取10uL pCAMBIA 1301-220-CkARF载体质粒,加入200uL感受态细胞,冰浴30min,液氮冷冻5min,37℃5min,加入800uL YEB液体培养基,28℃200rpm预培养4h,菌液涂板于YEB(50ug/mL利福平+50ug/mL卡那霉素)固体培养基上,28℃暗培养2天,挑取单克隆检测,选取阳性克隆摇菌,用于拟南芥花序转化。
②拟南芥花序浸染及种子筛选
将阳性单克隆接到50mL的YEB(50ug/mL利福平+50ug/mL卡那霉素)液体培养基中,培养24小时,5000rpm离心20分钟,然后用转化液(1/2MS,添加50克/升的蔗糖,调pH为5.8,然后加200uL/L的Silwet L-77混合)剧烈悬浮沉淀至完全悬起。将拟南芥地上部分直接浸泡于上述悬浮液中1分钟,然后用保鲜膜完全包裹植株以保湿,放回培养室培养12小时,打开保鲜膜,待种子成熟时采收。
种子消毒与播种:将野生型和转基因拟南芥种子分别放入1.5mL的离心管中,加入1mL 75%酒精,添加0.1%的Triton X-100摇晃15分钟,然后在超净台中用95%的酒精洗两次,而后直接把种子连同酒精倒在灭菌过的滤纸上,以吹干种子(放置30分钟),轻轻敲击滤纸将干种子均匀撒播到筛选培养基上(1/2MS+20mg/L草胺磷+25mg/L氨苄青霉素)筛选培养10天,然后将抗性苗移栽到土中,用透明的盖子覆盖幼苗1周以保湿,记录野生型和转基因拟南芥开花时间,种子萌发的形状,将野生型和转基因拟南芥种子的萌发率和萌发质量(萌发的形状)进行比对,其结果如图6、图7所示。
根据对比结果可得知,本发明所构建的基因表达载体可直接用于农杆菌介导的遗传转化,将所构建的基因表达载体导入花卉中,可以有效改良其植物种子的萌发率和萌发质量。
综上所述,本发明构建的含有寒兰种子萌发基因CkARF的植物表达载体pCAMBIA1301-220-CkARF,可直接用于农杆菌介导的遗传转化,能够有效解决花卉种子萌发障碍的问题,改善其种子的萌发特性。

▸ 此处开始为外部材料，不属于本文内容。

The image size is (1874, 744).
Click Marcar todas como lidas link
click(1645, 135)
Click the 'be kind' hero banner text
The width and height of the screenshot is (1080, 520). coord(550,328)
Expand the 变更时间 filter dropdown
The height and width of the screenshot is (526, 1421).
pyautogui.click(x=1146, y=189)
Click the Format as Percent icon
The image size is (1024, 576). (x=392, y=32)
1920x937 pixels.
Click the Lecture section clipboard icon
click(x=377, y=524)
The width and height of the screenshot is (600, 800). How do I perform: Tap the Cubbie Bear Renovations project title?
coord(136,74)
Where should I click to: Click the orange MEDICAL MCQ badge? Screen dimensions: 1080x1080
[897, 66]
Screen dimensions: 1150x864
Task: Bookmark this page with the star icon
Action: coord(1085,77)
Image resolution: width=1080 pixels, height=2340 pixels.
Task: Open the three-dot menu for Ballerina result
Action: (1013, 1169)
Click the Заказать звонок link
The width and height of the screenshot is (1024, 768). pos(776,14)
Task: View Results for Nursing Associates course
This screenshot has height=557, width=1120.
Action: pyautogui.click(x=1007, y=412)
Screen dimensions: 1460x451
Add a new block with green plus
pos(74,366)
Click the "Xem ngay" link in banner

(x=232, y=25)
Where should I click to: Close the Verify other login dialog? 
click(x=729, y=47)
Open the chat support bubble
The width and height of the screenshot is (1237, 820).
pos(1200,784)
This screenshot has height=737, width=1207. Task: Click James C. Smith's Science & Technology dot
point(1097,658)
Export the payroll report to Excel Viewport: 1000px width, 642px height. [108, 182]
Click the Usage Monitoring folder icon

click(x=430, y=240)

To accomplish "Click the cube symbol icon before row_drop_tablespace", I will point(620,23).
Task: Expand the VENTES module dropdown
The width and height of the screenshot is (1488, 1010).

最后应说明的是:以上实施例仅用以说明本发明的技术方案,而非对其限制;尽管参照前述实施例对本发明进行了详细的说明,本领域的普通技术人员应当理解:其依然可以对前述各实施例所记载的技术方案进行修改,或者对其中部分技术特征进行等同替换;而这些修改或者替换,并不使相应技术方案的本质脱离本发明各实施例技术方案的精神和范围。